ЗАДАНИЕ 1
Кого, согласно тексту о Горации, Гай назначил наместником Египта после разгрома Антония и Клеопатры?
ЗАДАНИЕ 2
Перепечатайте из текста о Горации отрывок, начиная со слов, где есть «Воспитатель Горация Орбилий», и заканчивая словами «Горация учили свободные.».

ОТРЫВОК ИСТОЧНИКА
Янус определяет сознание Будды 5 страница



Горацию еще предстоит пройти все ступени образования, обычного у римской знати: от школы Орбилия в Риме, где он читал Латинскую Одиссею Ливия Андроника, до платоновской Академии в Афинах, своего рода университета, высшей школы для молодой аристократии Рима; одним из одноклассников Горация мог быть сын Цицерона.

Воспитатель Горация Орбилий пользовался известностью чрезвычайно драчливого (plagosus) учителя и часто использовал хлыст (ferula).

Из людей, в детстве окружавших Гая Фурина известны раб-педагог Сфэр и греческий философ Арий, выходец из Александрии. Сфэру после его смерти Гай устроит роскошные публичные похороны; Ария он назначит наместником Египта после разгрома Антония и египетской царицы Клеопатры. Свободнорожденного Гая Фурина учили греческие рабы. Сына раба Горация учили свободные.

На всю жизнь и для Горация, и для Гая, употребление слова margo в письменной речи стало неприемлимым. Детская память о случившемся с людьми Красса уже не отпускала их, не отпускала, как и множество других римлян, до смерти.

Ничего доброго для римлян со словом margo связано быть не могло. Вспоминается русская армейская поговорка: меньше взвода не дадут, дальше Кушки не пошлют, приписываемая генерал–лейтенанту А. П. Востросаблину. Слово входило в латинский язык из низов общества, воспринималось долго стыдным, грубым, ругательным.[132] В современном русском языке оно живет в словах «маргиналии» и «маргинал»[133].

ФРАГМЕНТ ДАННЫХ
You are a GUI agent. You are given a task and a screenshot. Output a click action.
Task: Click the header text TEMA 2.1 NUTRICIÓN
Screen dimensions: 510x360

ОТВЕТ 1
Греческого философа Ария, выходца из Александрии.

ОТВЕТ 2
Воспитатель Горация Орбилий пользовался известностью чрезвычайно драчливого (plagosus) учителя и часто использовал хлыст (ferula).

Из людей, в детстве окружавших Гая Фурина известны раб-педагог Сфэр и греческий философ Арий, выходец из Александрии. Сфэру после его смерти Гай устроит роскошные публичные похороны; Ария он назначит наместником Египта после разгрома Антония и египетской царицы Клеопатры. Свободнорожденного Гая Фурина учили греческие рабы. Сына раба Горация учили свободные.